» **Work to complete**
A - According to the editorial on Venezuela's election, until what year will Hugo Chavez's new term keep him in power?
B - Continue the editorial on Venezuela's election, starting after its last sentence.

» **Selected text**
*** Block opens ***

A Victory For Chavez, The End Of Chavism

Into the future...
Into the future...

-Editorial-

In spite of what the polls say and the voting urns told us - Hugo Chavez has indeed won another term, which will keep him in power until 2019 - it is also true that the true triumph in Venezuela’s election yesterday lay elsewhere: in the support for the young Henrique Capriles Radonski, the unity of the country's opposition, and - in the long run - Venezuela’s democracy itself.

Several things came together to earn Capriles impressive results (around six million Venezuelans voted for him). First , his youth and energy, along with his enormous talent for campaigning. He was also aided by his razor-sharp political intuition, which he demonstrated by moving from the right to the center and even towards the center-left, calling together all of the opposition groups.

At 38, the former governor of the state of Miranda started the presidential campaign undefeated, having never lost a single election. And he managed to unite the plethora of parties and movements that make up the Venezuelan opposition, from the left, center and right, consolidating everyone into a strong opposition to Chavez, capable of governing Venezuela.

*** Block closes ***

» **Source data**
*** Block opens ***

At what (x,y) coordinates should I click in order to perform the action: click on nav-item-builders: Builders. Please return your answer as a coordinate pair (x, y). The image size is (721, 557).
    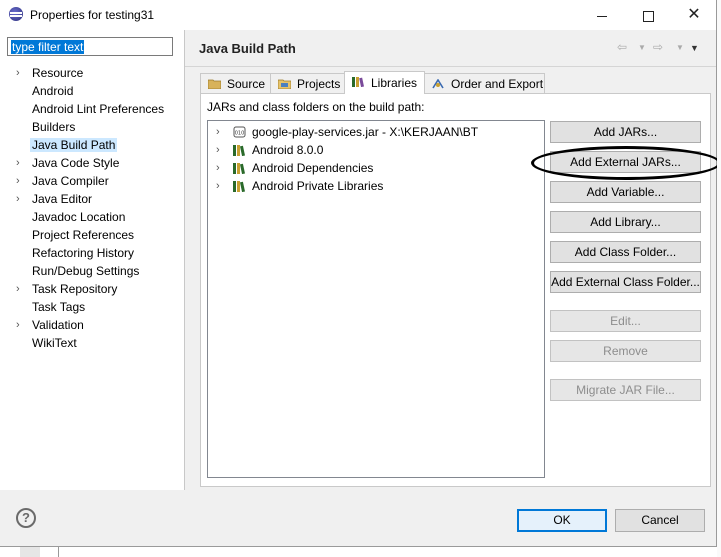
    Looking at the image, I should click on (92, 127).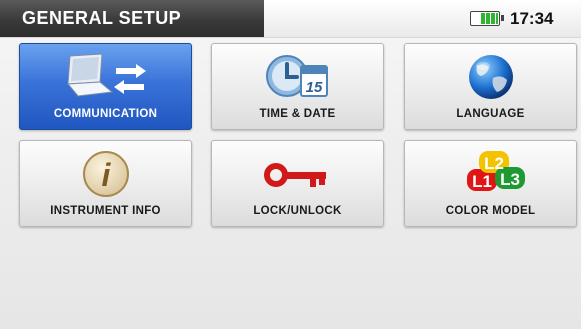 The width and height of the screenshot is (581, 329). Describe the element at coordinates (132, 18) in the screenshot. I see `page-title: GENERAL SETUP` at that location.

*** Block closes ***

» **Answers to the exercise**
A - 2019

B -
Capriles was also helped by the increasing popular discontent about a government that has shown more than a couple of cracks. Outside of Caracas, power outages are frequent, the infrastructure is deteriorating across the whole country, and in spite of Chavez's indisputable popularity, his nearly 14 years in power have led an increasing number of Venezuelans to feel disillusioned about their country.

The price of oil has been Chavez’s main ally. He has used the petrodollars to increase the salaries for public employees and to improve social programs at the same time that he neglected investments and a balanced public budget. As a result, the state debt has shot up, reaching 60 percent of the GDP.

But in terms of education, health coverage and access to housing, Chavez has decidedly helped the poor. That is the key to his popularity. In fact, he was able to stand for office yet another time thanks to the incredible success he had at the voting urns in 2006, when he was elected with 63 percent of the vote. That margin allowed him to nationalize a significant portion of the economy, close the country’s most popular private TV station and weaken the power of state and local governments.

A changed man

While he was at it, Chavez was also able to win the referendum he led in 2009 to modify the constitution and allow a president to stand for reelection again and again and again. On more than one occasion, Chavez has said that he would like to govern until 2031, adding that the results of his management of the country will bear fruit in the decade 2020-2030.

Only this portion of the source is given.